Et ainsi elle attendait, attendait, attendait. Chaque matin, elle ouvrait les yeux en espérant voir de nouveau la lumière, de pouvoir finalement se regarder, de voir les visages des personnes avec lesquelles elle vivait chaque jour. Les docteurs disaient que c’était seulement une question de temps, mais de combien pouvait être ce temps ? Une semaine, un mois, un an ? Personne ne semblait le savoir. Et ainsi elle restait confinée dans cette brume.

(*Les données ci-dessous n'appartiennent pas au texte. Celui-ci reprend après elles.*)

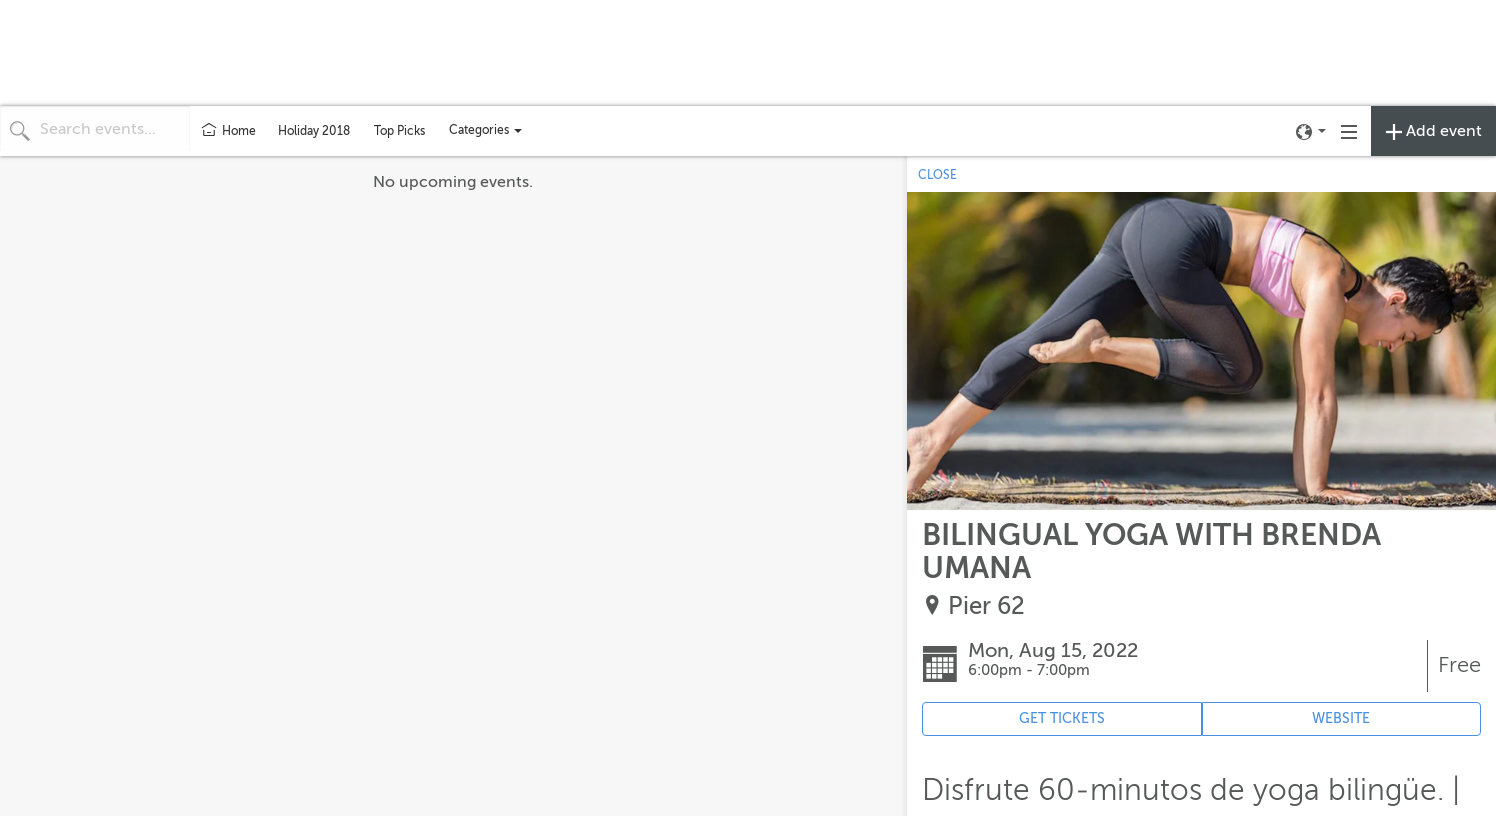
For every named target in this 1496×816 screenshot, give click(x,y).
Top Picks (399, 131)
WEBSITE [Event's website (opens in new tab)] (1341, 718)
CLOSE (937, 175)
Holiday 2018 (314, 131)
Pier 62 (986, 606)
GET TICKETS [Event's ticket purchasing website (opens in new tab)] (1062, 718)
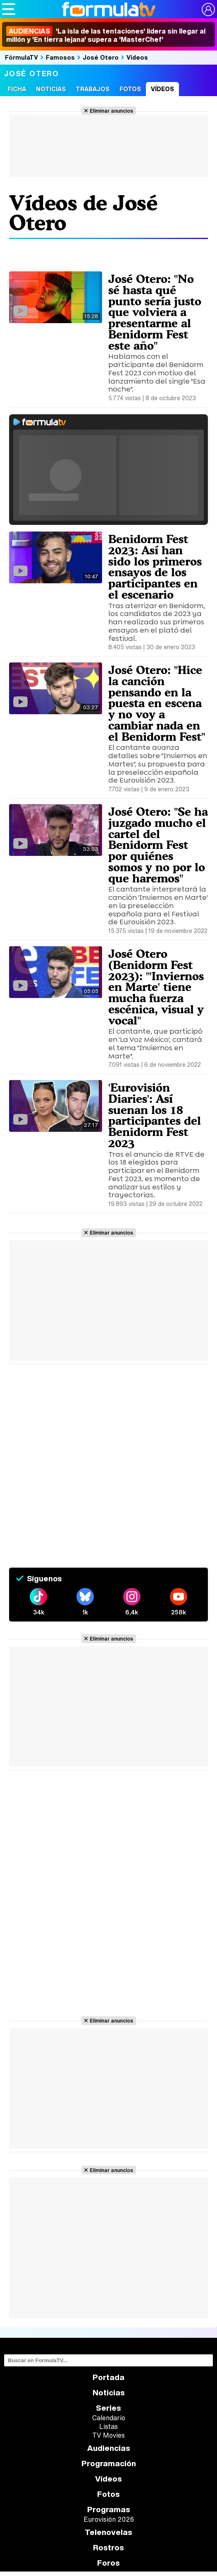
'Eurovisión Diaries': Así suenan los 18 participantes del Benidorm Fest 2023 (154, 1115)
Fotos (130, 89)
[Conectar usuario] (208, 9)
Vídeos (137, 57)
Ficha (16, 89)
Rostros (108, 2547)
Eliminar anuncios (111, 110)
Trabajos (93, 89)
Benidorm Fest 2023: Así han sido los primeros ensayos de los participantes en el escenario (155, 566)
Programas (108, 2509)
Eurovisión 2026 (108, 2519)
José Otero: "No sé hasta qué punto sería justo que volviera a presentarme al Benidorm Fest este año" (154, 312)
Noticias (51, 89)
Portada (108, 2377)
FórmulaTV (21, 57)
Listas (108, 2426)
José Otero (101, 57)
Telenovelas (108, 2532)
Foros (108, 2563)
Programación (108, 2463)
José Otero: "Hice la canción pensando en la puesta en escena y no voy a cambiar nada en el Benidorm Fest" (156, 703)
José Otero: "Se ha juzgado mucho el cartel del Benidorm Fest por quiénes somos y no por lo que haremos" (158, 845)
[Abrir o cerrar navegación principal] (8, 9)
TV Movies (108, 2435)
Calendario (108, 2418)
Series (108, 2408)
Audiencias (108, 2448)
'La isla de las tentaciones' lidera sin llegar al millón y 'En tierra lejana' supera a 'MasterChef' (105, 35)
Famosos (60, 57)
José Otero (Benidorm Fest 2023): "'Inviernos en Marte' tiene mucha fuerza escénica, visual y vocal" (156, 987)
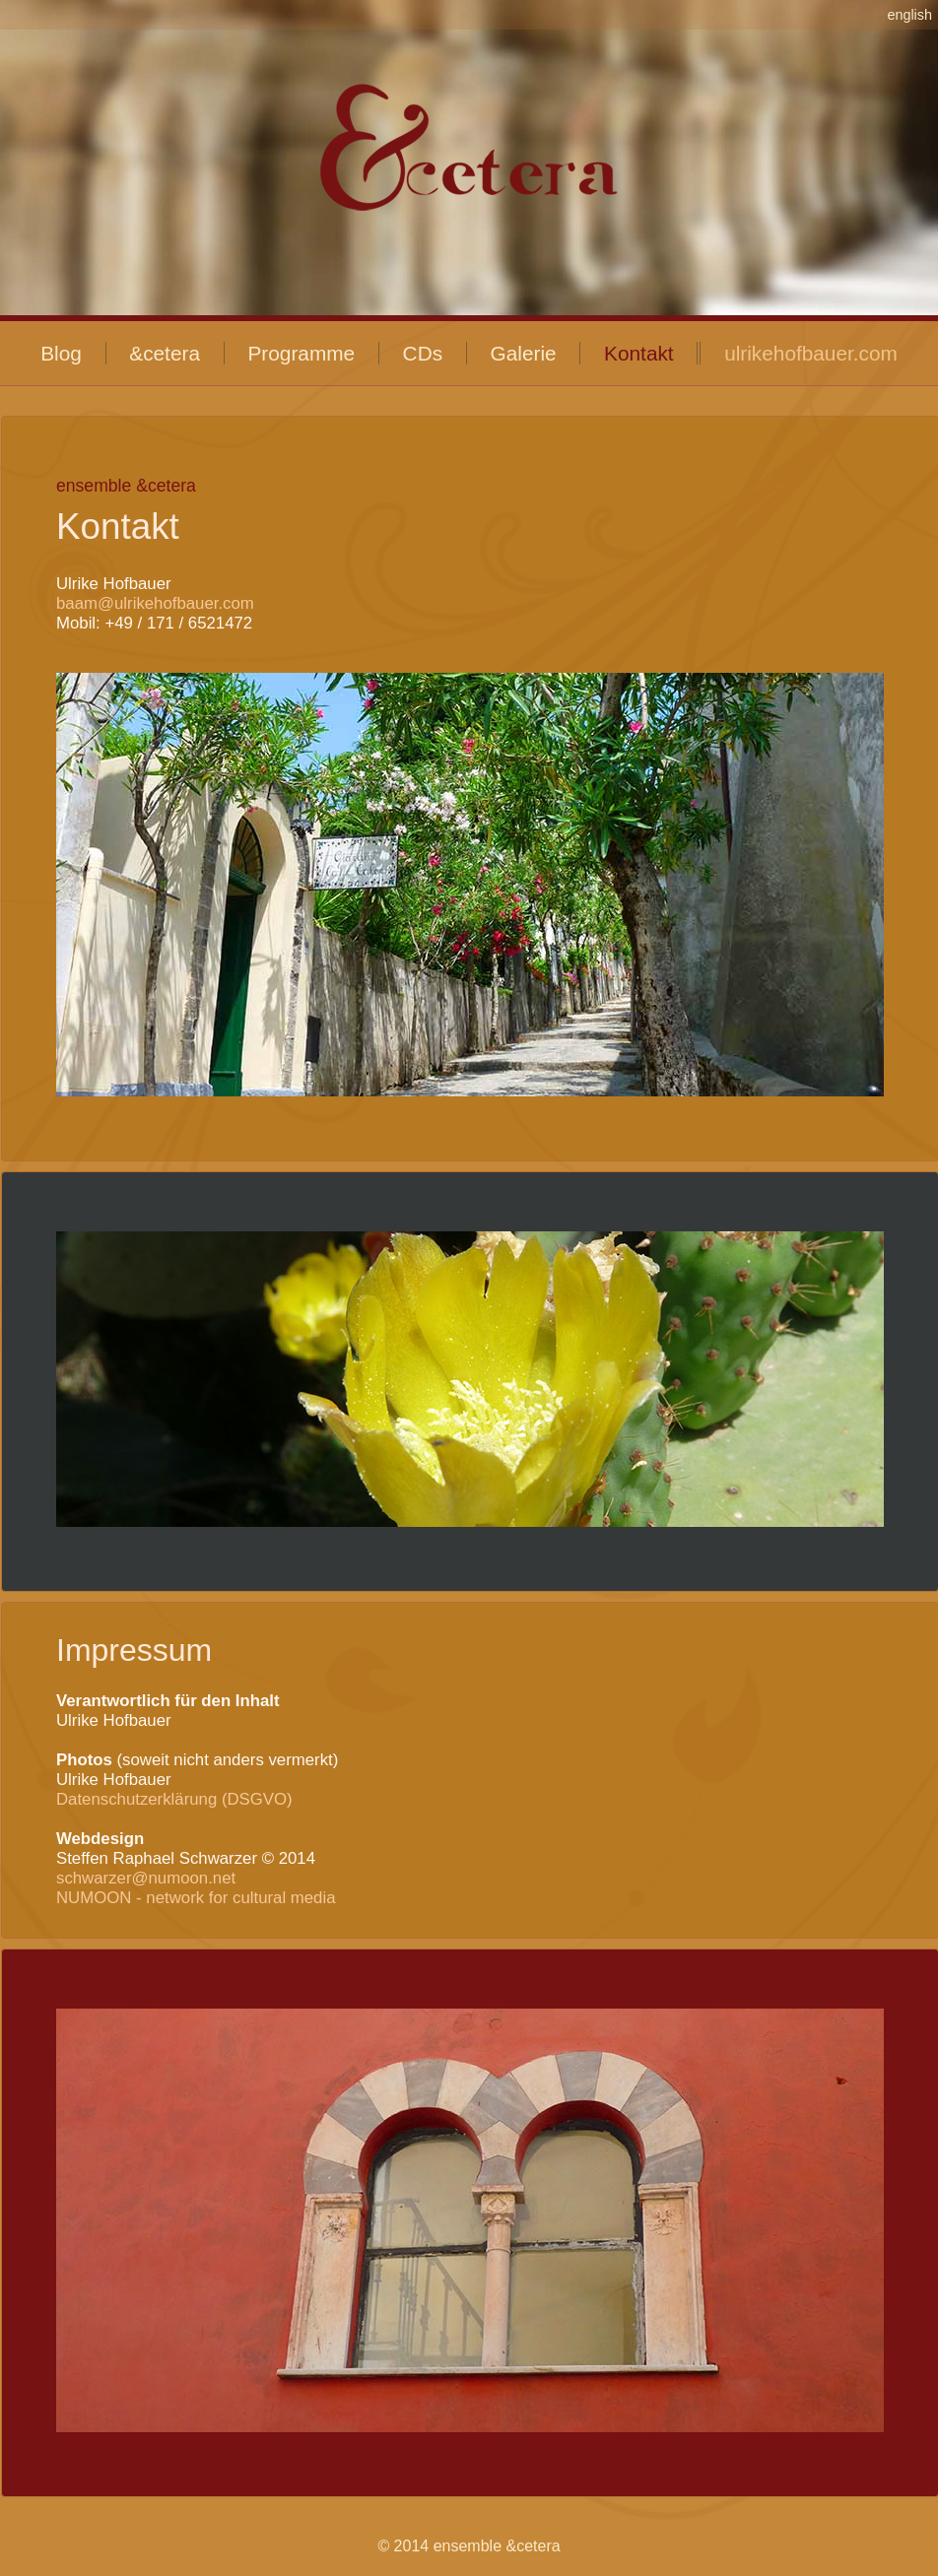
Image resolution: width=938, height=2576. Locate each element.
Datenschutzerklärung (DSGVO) (174, 1799)
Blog (61, 353)
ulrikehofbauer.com (811, 353)
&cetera (164, 353)
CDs (422, 353)
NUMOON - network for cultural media (196, 1897)
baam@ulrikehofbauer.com (155, 603)
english (909, 15)
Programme (301, 353)
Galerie (524, 353)
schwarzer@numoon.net (145, 1878)
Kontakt (639, 353)
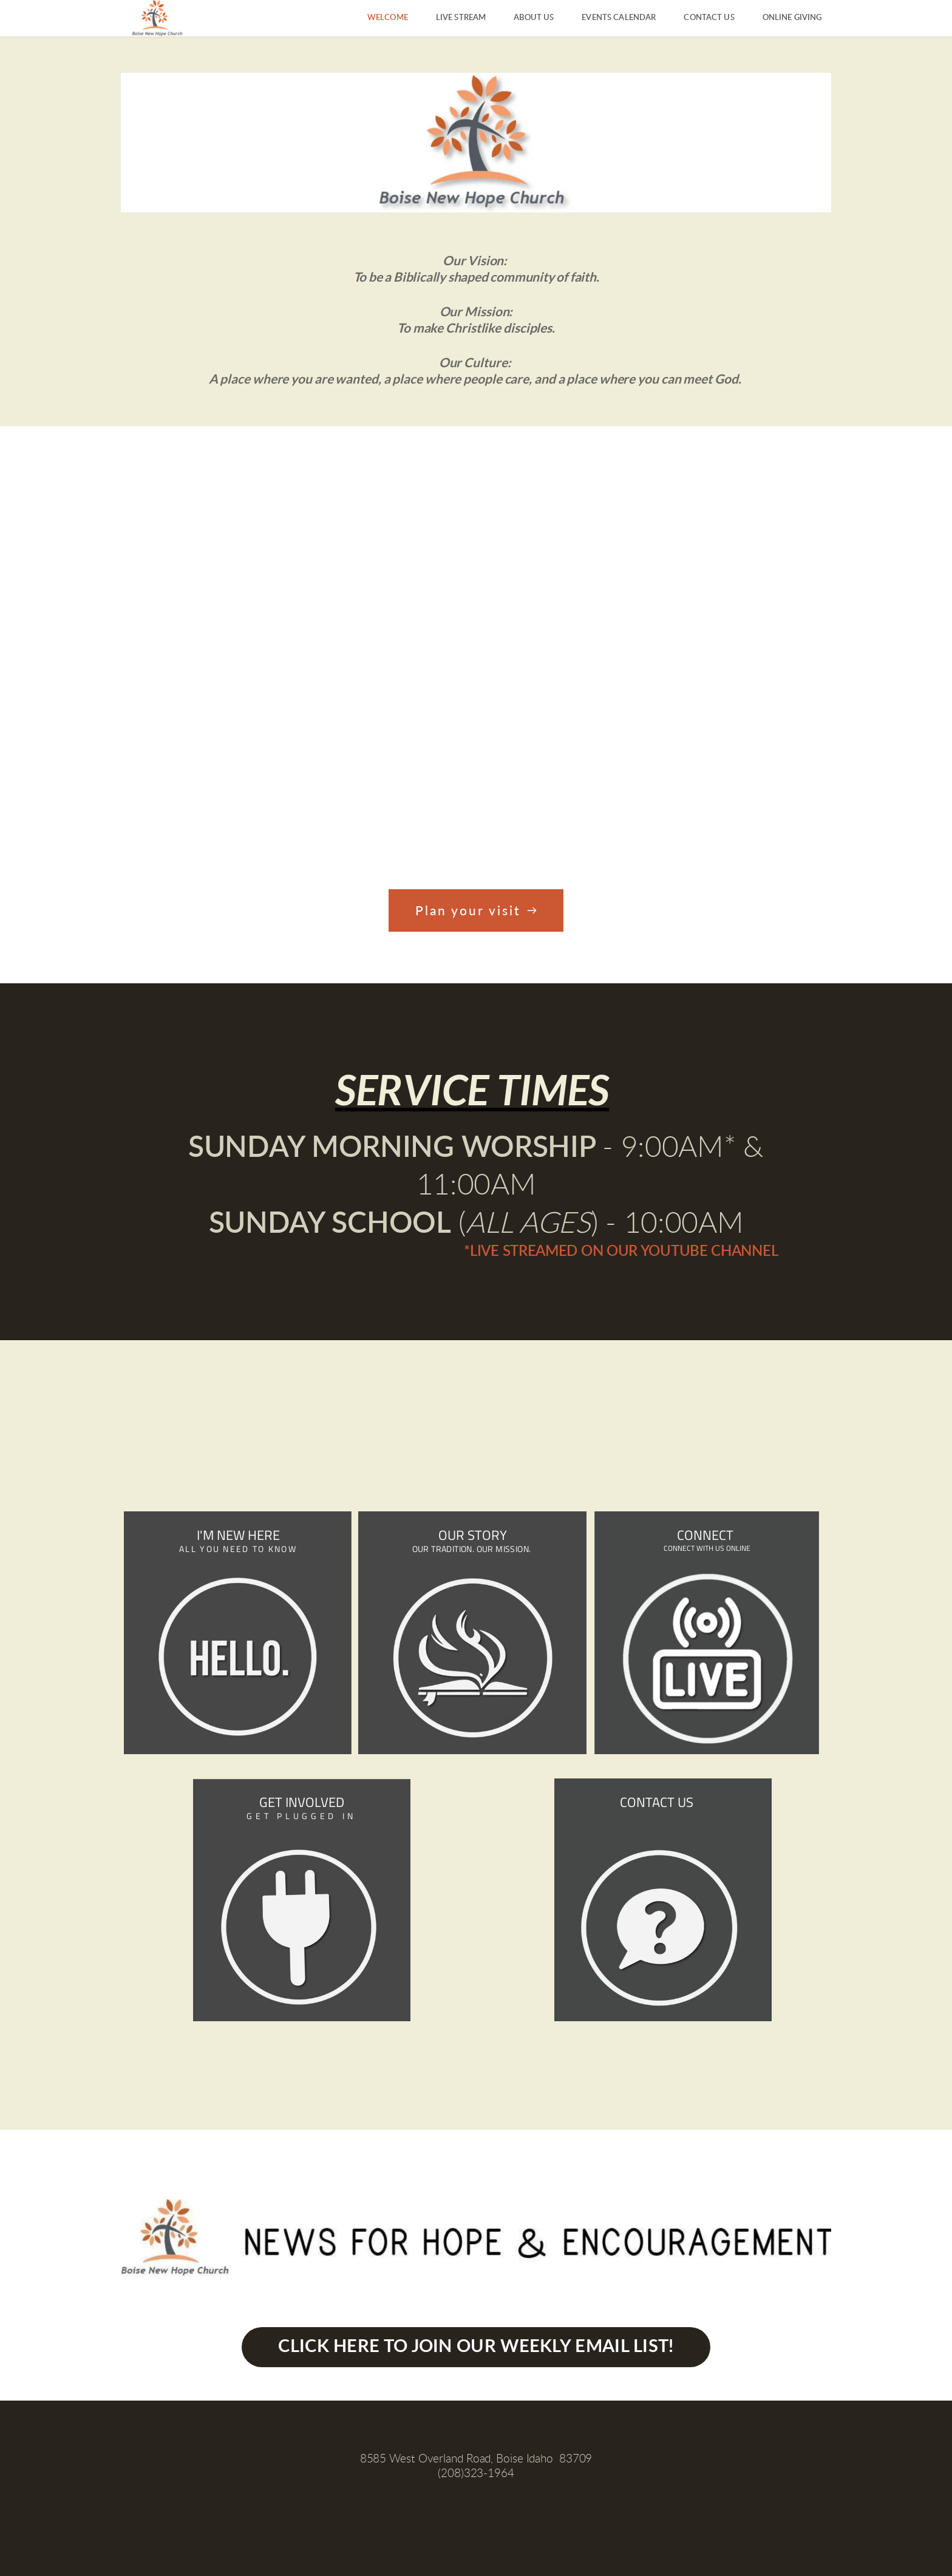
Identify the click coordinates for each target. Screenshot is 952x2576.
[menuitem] (387, 18)
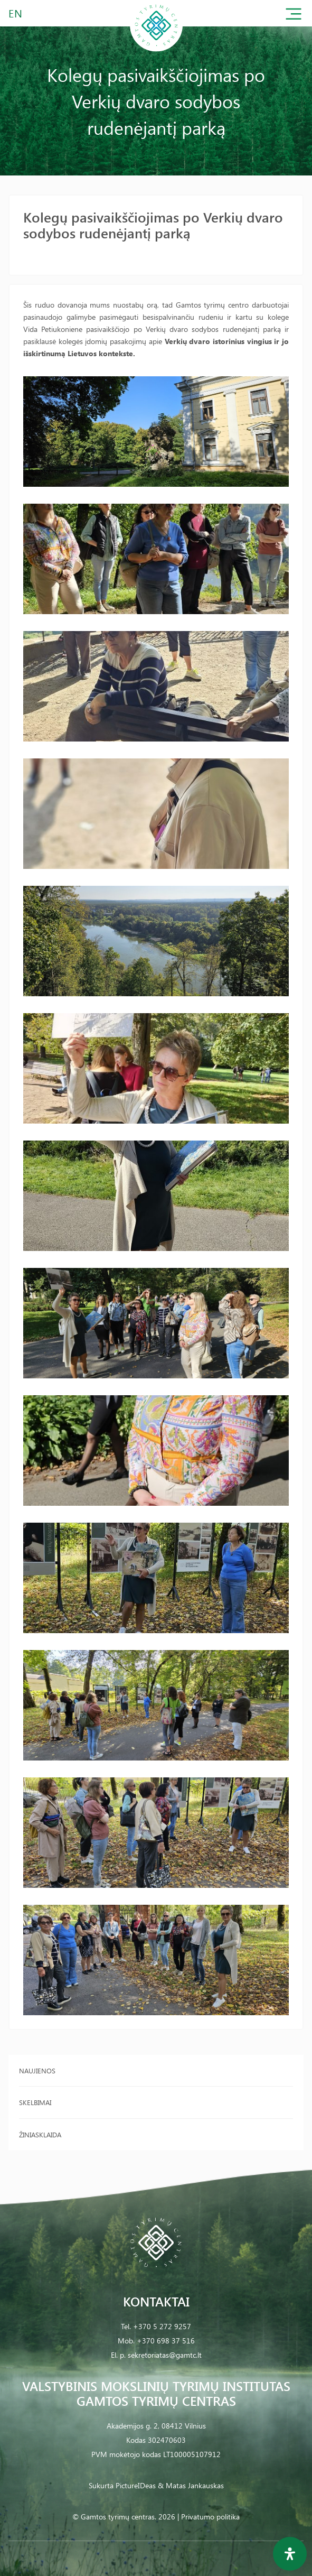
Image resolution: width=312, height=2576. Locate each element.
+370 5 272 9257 (162, 2326)
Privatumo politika (210, 2517)
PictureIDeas (136, 2485)
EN (15, 13)
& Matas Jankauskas (191, 2485)
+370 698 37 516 (166, 2341)
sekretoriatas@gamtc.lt (165, 2355)
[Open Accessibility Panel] (290, 2554)
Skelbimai (35, 2102)
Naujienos (37, 2070)
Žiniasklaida (40, 2134)
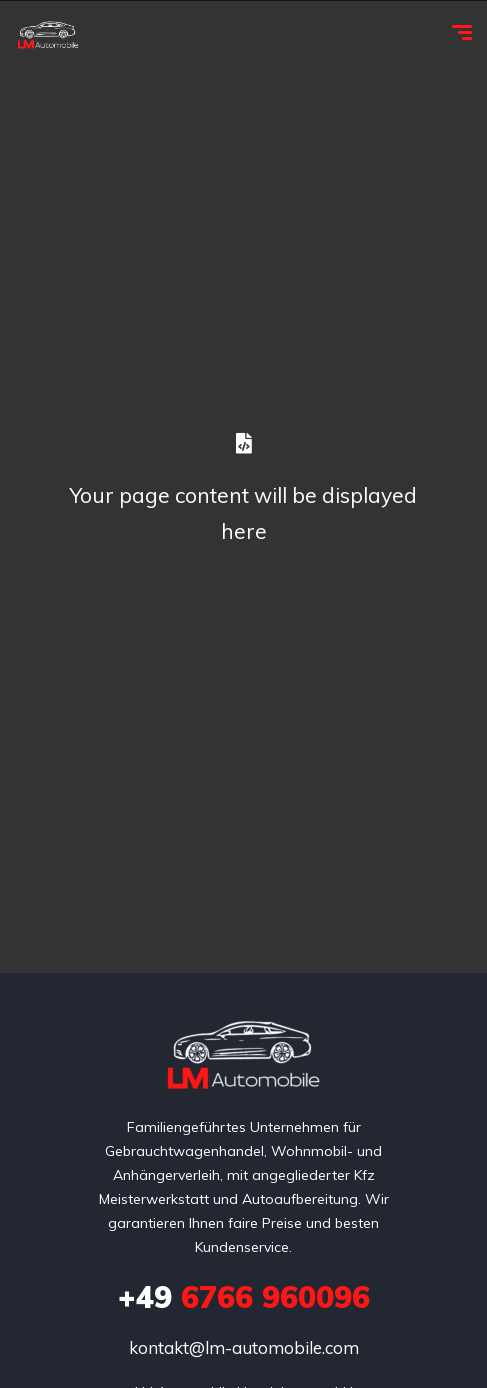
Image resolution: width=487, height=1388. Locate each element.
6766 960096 (244, 1297)
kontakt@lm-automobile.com (244, 1347)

Elle entendit des pas fatigués traverser la chambre et un parfum intense lui picoter le nez.

- Qui est-ce ?

Un rire cristallin remplit la chambre, pendant que les pas et le parfum continuaient à s'approcher.

- Katy ?
- Aahhh ! Comme tu as fait ? ! Je voulais te faire une surprise !

Sanae ria amusée.

- Je reconnaîtrais ton rire entre milles ! Je l'ai entendu tant de fois !

La gamine souffla contrariée avant d'éclater à nouveau de rire.

- Et il te va bien !

Katy déposa sur les genoux de Sanae un bouquet de tulipes rouges.

- Mais qu'est-ce que... ah ce sont des fleurs, non?

Sanae rapprocha de son visage des pétales souples et fraîches et les inspira à fond.

- Ce sont des tulipes rouges, je les ai ramassés dans les parterres de l'hôpital...
- Katy ! Tu sais que c’est interdit ! Et tu ne devrais pas sortir toute seule...
-Oh je t’en prie Sanny ne me gronde pas ! Si tu pouvais voir la journée qu’il y a dehors ! Et toutes les couleurs ! Je ne pouvais pas rester toute la journée enfermée au milieu de tout ce blanc...

Sanny. Elle aimait quand elle l'appelait ainsi. Ce surnom la rendait sûre, peut-être parce que... Sanae ne réussit pas à rester sérieuse et tendit les bras vers Katy pour l'inviter à s'approcher. La gamine vola entre ses bras en riant.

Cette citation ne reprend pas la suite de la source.